A diarista Paola Stefany Neto Cirino, principal suspeita do assassinato do advogado Cláudio Atala Inácio, de 75 anos, e da empresária Maria Clotilde Moreira Maciel Atala Inácio, de 76, foi presa na madrugada desta quinta-feira (2) em um hotel de Itabira, na Região Central de Minas Gerais. Ela foi localizada por policiais civis enquanto estava acompanhada do filho, de 6 anos.
A suspeita foi indicada por um familiar para trabalhar como diarista na casa do casal, no bairro São Pedro, em Belo Horizonte. Câmeras de segurança flagraram a entrada dela no prédio na manhã do crime, na última segunda-feira (29), e a saída horas depois, já com roupas trocadas e carregando bolsas e pertences das vítimas. Segundo a polícia, antes de fugir, ela tomou banho no apartamento.
Em entrevista nesta quinta, o delegado Gustavo Barletta, do Departamento Estadual de Investigação de Crimes contra o Patrimônio (Depatri), informou que a Polícia Civil localizou Paola em Itabira ainda na quarta-feira (1º) e passou a monitorar seus passos antes de efetuar a prisão. Ela não resistiu à abordagem e disse aos agentes que já esperava ser detida por causa da repercussão do caso.
Mulher confessa crime em BH
Durante conversa com os investigadores, Paola confessou o crime. Segundo o delegado, ela afirmou que foi ao apartamento sem a intenção de roubar, mas mudou de ideia ao ver os bens do casal. Questionada sobre os assassinatos, alegou ter tido um “surto psicótico”. No auto de prisão em flagrante, porém, preferiu ficar em silêncio.
Ela negou que o crime tenha sido motivado por dívidas com jogos de azar. De acordo com o delegado, Paola disse que esses débitos já estavam quitados e que pretendia vender os objetos roubados apenas para cobrir despesas pessoais.
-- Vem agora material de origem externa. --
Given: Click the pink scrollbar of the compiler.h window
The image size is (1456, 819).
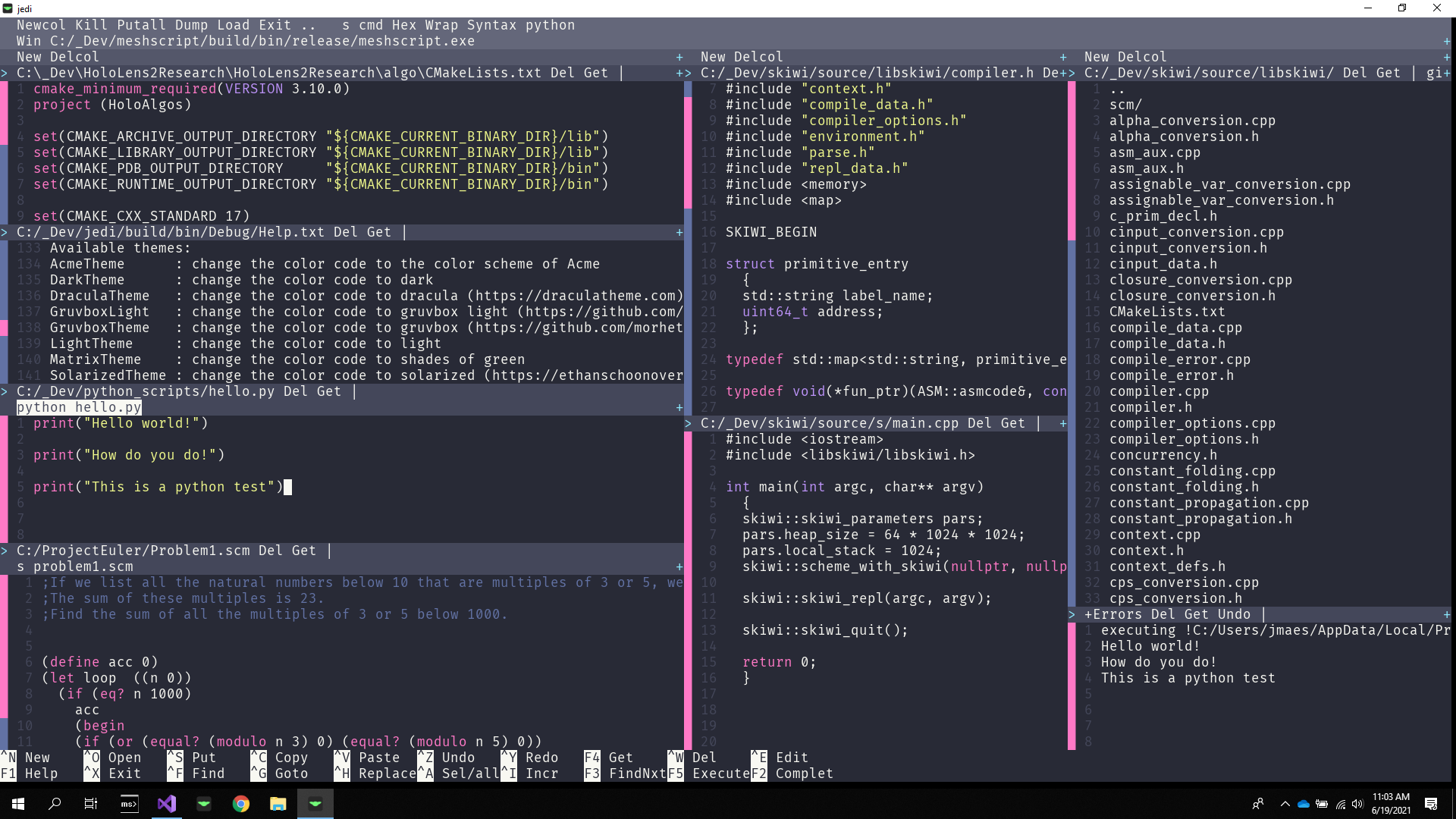Looking at the screenshot, I should tap(688, 152).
Segundo o relato da suspeita à polícia, ela dopou o casal com quatro comprimidos de um medicamento de uso pessoal antes de atacar. A faca usada no crime foi encontrada na própria residência. Ela contou que Cláudio acordou e tentou reagir, mas foi empurrado de volta para a cama e recebeu os golpes. Em seguida, Maria Clotilde também teria acordado e foi esfaqueada. A versão, segundo a Polícia Civil, é compatível com os ferimentos de defesa constatados pela perícia.
A faca foi lavada e escondida no apartamento pela suspeita, e deve ser recolhida para análise. As investigações seguem para recuperar os objetos levados e apurar se outra pessoa participou do crime. Embora Paola tenha dito que o homem que a aguardava num carro próximo ao prédio era apenas um motorista de aplicativo, a polícia ainda investiga a participação dele.